Me Vs GOD
- OpenDoors Lucknow
- May 10, 2022
- 4 min read
As disciples of Jesus, learning how to follow in His steps, one of the most difficult things to live out in our daily experience are the words “Your will be done”. Yes, we sing it, say it in our prayers, even writ it - but living it out? That’s where or resolve Is tested, often rattled and at times, to put it gently, even crumbles.
We see this kind of a life modelled in our saviour. Who in his life chose to say and do only what he felt the Father wanted him to. ANd even in his death, when the weight of the price he was about to pay began to bear on him and the physical, emotional, mental and spiritual pain he was going to endure was imminent, he prayed those well-known words:
“Father, if you are willing, take this cup from me; yet not my will, but yours be done.
(Luke 22:42)
That is absolute surrender. Deferring one’s plans, purposes, desires, preferences, will to the Father in the face of suffering, pain, uncertainty and even death. Absolute obedience requires absolute surrender. TThis prayer was a precursor to everything Jesus was able to do in obeying the Father and going to cross to die in our place so that we can live for Him.
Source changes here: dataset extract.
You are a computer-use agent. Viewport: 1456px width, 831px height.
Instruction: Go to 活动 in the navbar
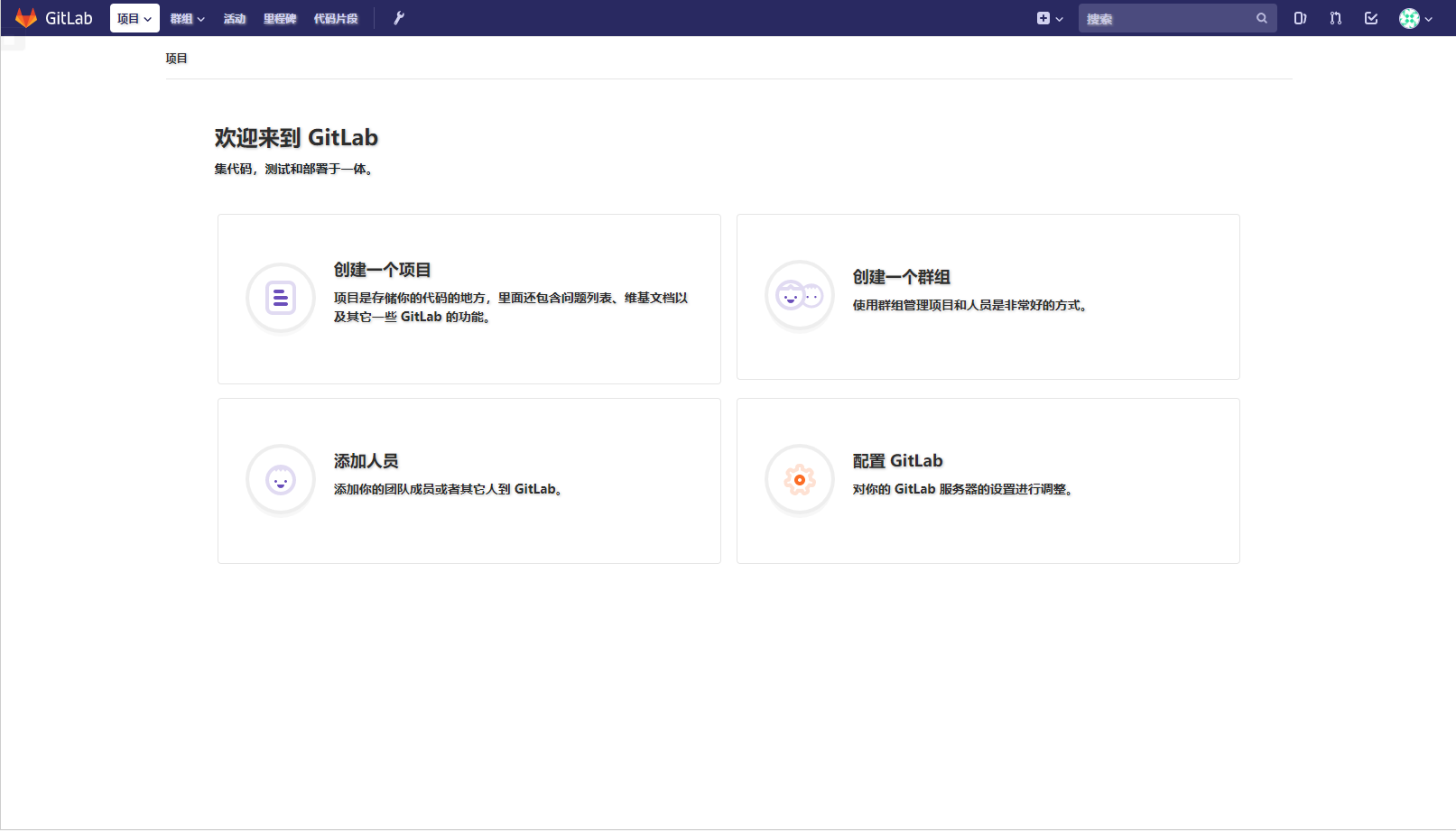[x=235, y=18]
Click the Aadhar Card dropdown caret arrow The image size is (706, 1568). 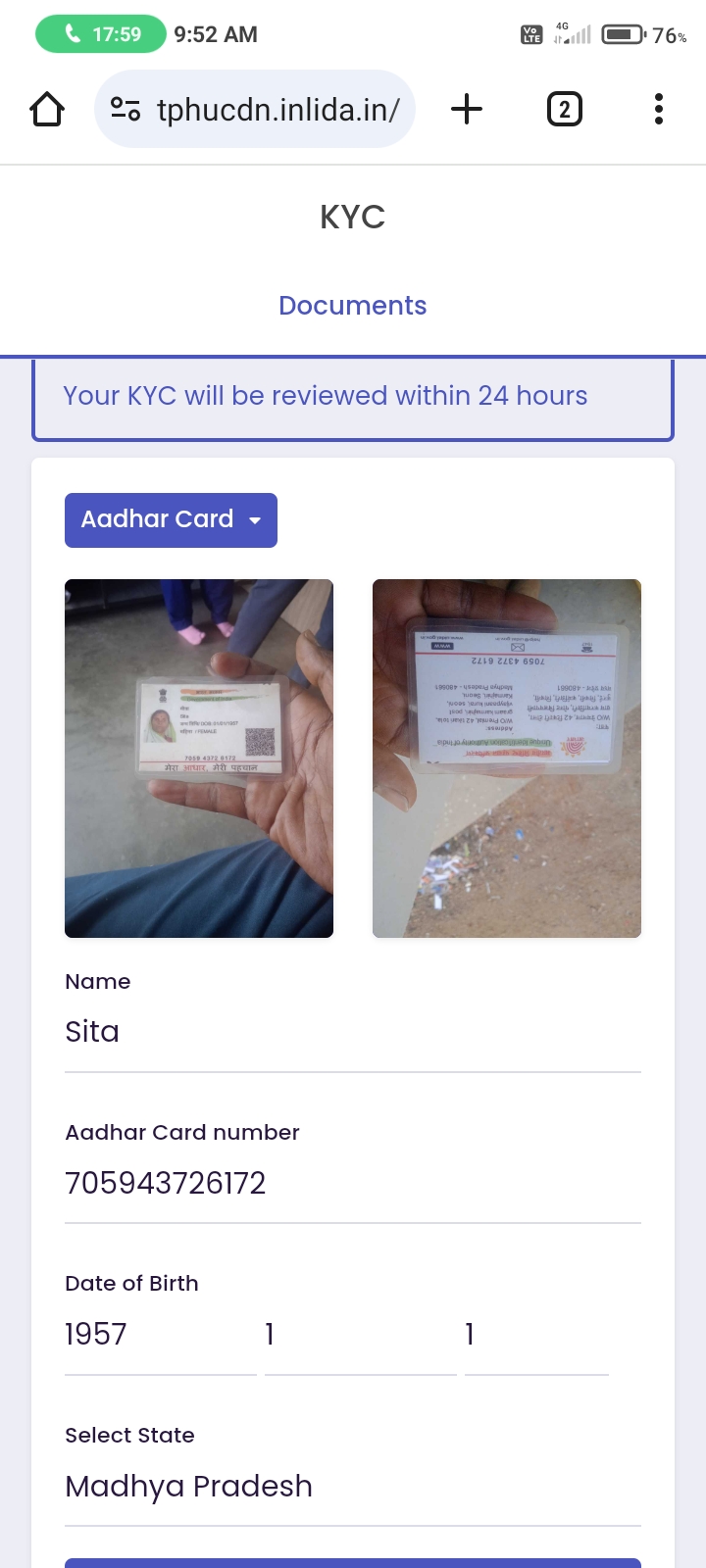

This kind of surrender flies in the face of the our culture with its cynicism towards all authority figures, our me-first culture that borders on narcissism, and the unending pursuit of the highs that come from fulfilling every desire - be it the power of position, the lust for more and everything that money can buy and even the pleasures of the sex-crazed environment we live in.
“You do you, forget about everyone else.” “If it feels good, do it, especially f it doesn’t hurt anybody” We are constantly wanting to define right and wrong for ourselves and change the results. But the reality is, that is a game that has been played right from teh beginning by humans and the result is always the same - alienation - from oneself, those closest to us and most importantly God himself.
The truth is, we are called as followers of Jesus to align our lives to His will be not try to align his will to our’s. That’s tough. I feel like I know that more than anyone, because I feel the tension daily between wanting to do things my way versus doing things God’s way.
The only adequate response to what God has done for us in Christ, is to go beyond gratitude. But gratitude that expresses itself in obedience to Christ. Otherwise, we are just offering lip service to God and walking away from everything he died to give us. When we think of the mercy and grace of God, gratitude quite naturally wells up within us. When we think of how he took us in when we were strangers and even enemies. When he chose to love us beyond our sin, our filth, our mess and dysfunction and pour out his presence on us. When he chose include us in His family where we now can say we are his children, forgiven, free, made righteous and we belong to Him not because of what he has done, but because of His great love for us. When we take that in, Paul reminds us that the most adequate response is to offer our bodies as a living sacrifice to Him (Romans 12:2) - Set apart for his purposes. “This” he says, “is your spiritual worship”. Imagine that spirituality is not devoid of physical expressions of surrender but it is a pet of it. Offering our bodies, choosing to live for God - is a spiritual act of worship.
This kind of worship begins with these words, “Yet not my will, but your will be done”. When I’m with my family and I’m tempted to withdraw, or live for myself, or lash out - I want to say “Yet not my will, but your’s..” When I’m at my workplace and I’m tempted but to slack off, backbite, slander, compromise - I want to say, “Yet not my will, but yours..” When I’m by myself and I’m along with my thoughts and I’m tempted to think of people in ways that are evil - I want to say those words. When I’m tempted to take revenge, hold grudges, manipulate, cheat or steal - those are the words I want to say.
What am I really saying when I say those words? This is what I’m trying to tell God when I say, “Yet not my will, but your’s be done.”
You are wiser and stronger than me. Your vision is greater than mine.
You are Lord and God, I am not.
I defer what I feel like choosing, what I prefer right now, to what you want for me.
I see the here and now, but you see the eternal.
My life is not my own. But it is yours. It’s all yours.
I trust you enough to know that even if my life is on the line, I will always be in our hands.
This week, how can we truly obey God? How do we truly surrender? How do we move from a Me-centered to a God-Centered way of living? Let’s find ourselves on our knees as Jesus did in the Garden and let’s echo the words he prayed there.